The tech backlash converged on Silicon Valley’s favorite legal protection Wednesday morning, as Republican and Democratic lawmakers agreed that the internet is dark and full of terrors—cyberbullying, scams, deep fakes, election interference and terrorist content—to name a few—and tech companies should be able to fix it.
As for exactly how, neither the members of the three House committees that called the hearing, nor a panel of witnesses—including representatives from Google and Reddit, and four additional experts—could say.
“Let me just start by asking all of you, just by a show of hands, who thinks that online platforms could do a better job of moderating the content on their websites,” US Representative Mike Doyle (D-Pennsylvania) asked the witnesses.
Sheepishly, each one raised a hand. “I agree,” Doyle responded, noting a consensus that the state of online content moderation is lacking, to put it kindly.
He warned there were only two paths forward: Either tech companies come up with a fix—and fast—or lawmakers will. “And if you put that on our shoulders, you may see a law that you don’t like very much and that has a lot of unintended consequences for the internet,” he cautioned.
That was one of many thinly veiled threats lobbed by lawmakers, as House members expressed their frustration at the tech industry’s foibles, including live-streamed mass shootings, manifestations of online extremism, coordinated influence operations, and moderation scandals. Unlike previous Congressional hearings on the fate of big tech, this one didn’t devolve into unrelated grandstanding, embarrassing questions about how the internet works, or tangents about the social media habits of lawmakers’ grandchildren. Instead, it was something even more unsettling (for techies, at least): a genuinely substantive debate over the future of tech platforms big and small.
Front and center was Section 230 of the Communications Decency Act, the law that protects tech platforms from liability for what users post and allows them to police user content. It’s the reason that companies like Facebook can allow politicians to use the platform to spread lies, and YouTube can ban channels for supremacist content, without being dragged to court.
Lawmakers debated whether or not to amend the law to force tech companies to purge their platforms of a host of wrongs, arguing that platforms have the power to, among other things, stop online child sexual abuse, romance scams, illicit e-pharmacies, and terrorist content.
“When was the last time anybody here saw a dick pic on Facebook?” Gretchen Peters, executive director of the Alliance to Counter Crime Online, asked lawmakers in a strange mid-testimony non-sequitur. ”If they can keep genitalia off of these platforms, they can keep drugs off of these platforms, they can keep child sexual abuse off of these platforms. The technology exists.”
Lawmakers largely appeared to agree, despite the fact that the accuracy of such technology and its applicability to genitalia and beyond—especially given Americans’ aversion to censorship—is questionable at best. Other countries efforts to force tech companies to purge more questionable content from their platforms by changing similar safe harbor protections have faced criticism for chilling free speech. India’s attempt to revamp its own version of Section 230 earlier this year required platforms to deploy automated tools to ensure unlawful content never appears online. But critics said the rule could push companies to censor more content than necessary to avoid accidentally letting through something illegal.

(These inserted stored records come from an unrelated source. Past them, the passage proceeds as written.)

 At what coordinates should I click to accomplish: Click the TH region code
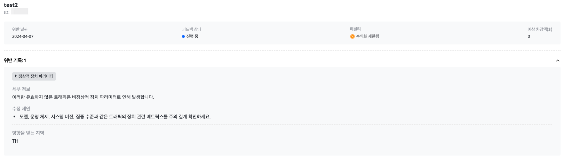(x=15, y=141)

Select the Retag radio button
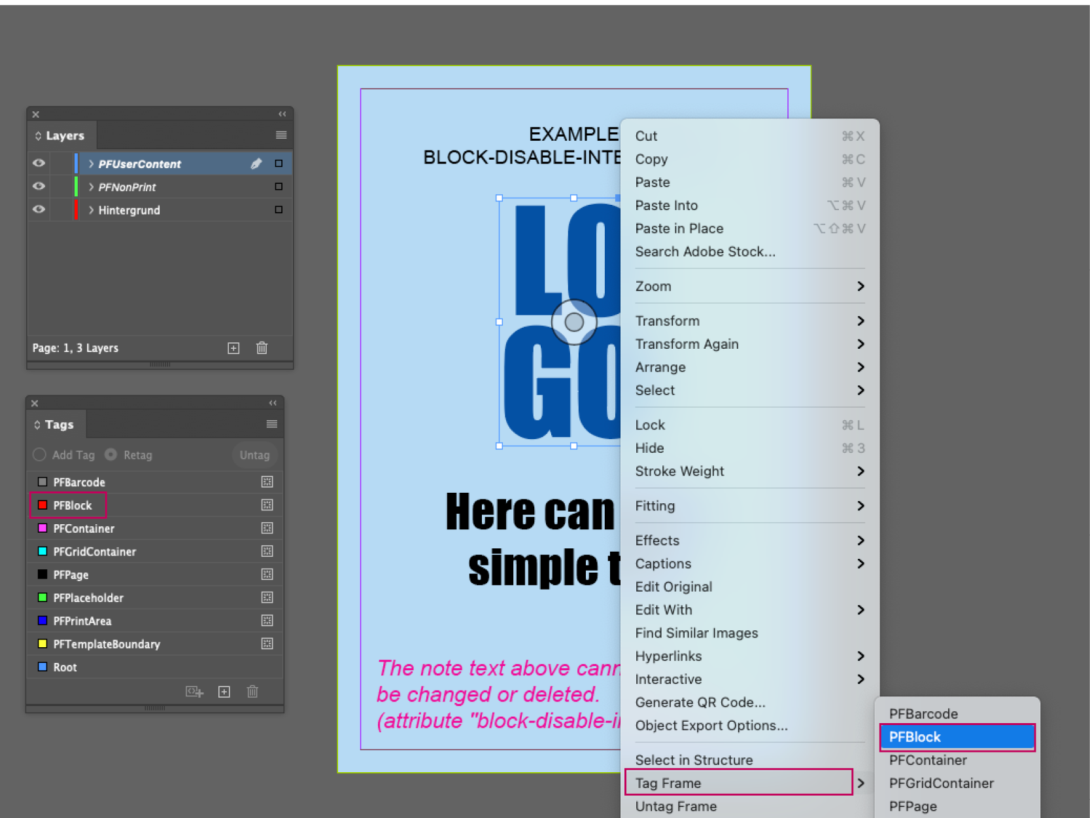pyautogui.click(x=111, y=455)
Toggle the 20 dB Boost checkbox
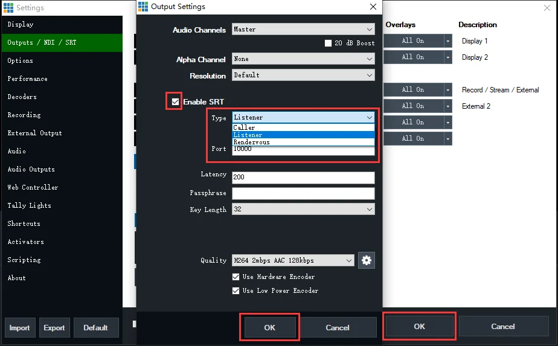 tap(328, 43)
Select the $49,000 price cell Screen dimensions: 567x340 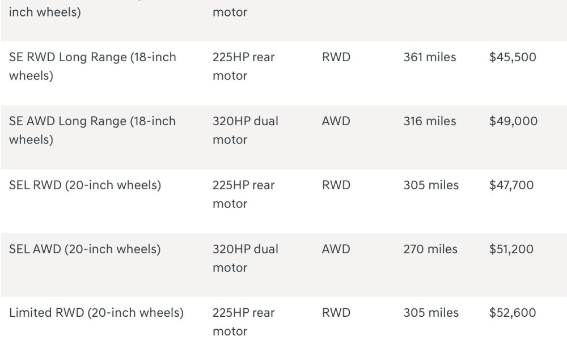[513, 121]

Electronic Frontier Foundation legal director Corynne McSherry testified that over-moderation has had similar unintended effects in the US. She cited Tumblr’s use of automated flagging technology to ban adult content from the platform last year, which led to the removal of a patent application drawing and a cartoon scorpion wearing a hard hat. Plus, McSherry said, new legal burdens are likely to stifle competition, as only the largest tech platforms will have the resources to comply with stringent content moderation requirements.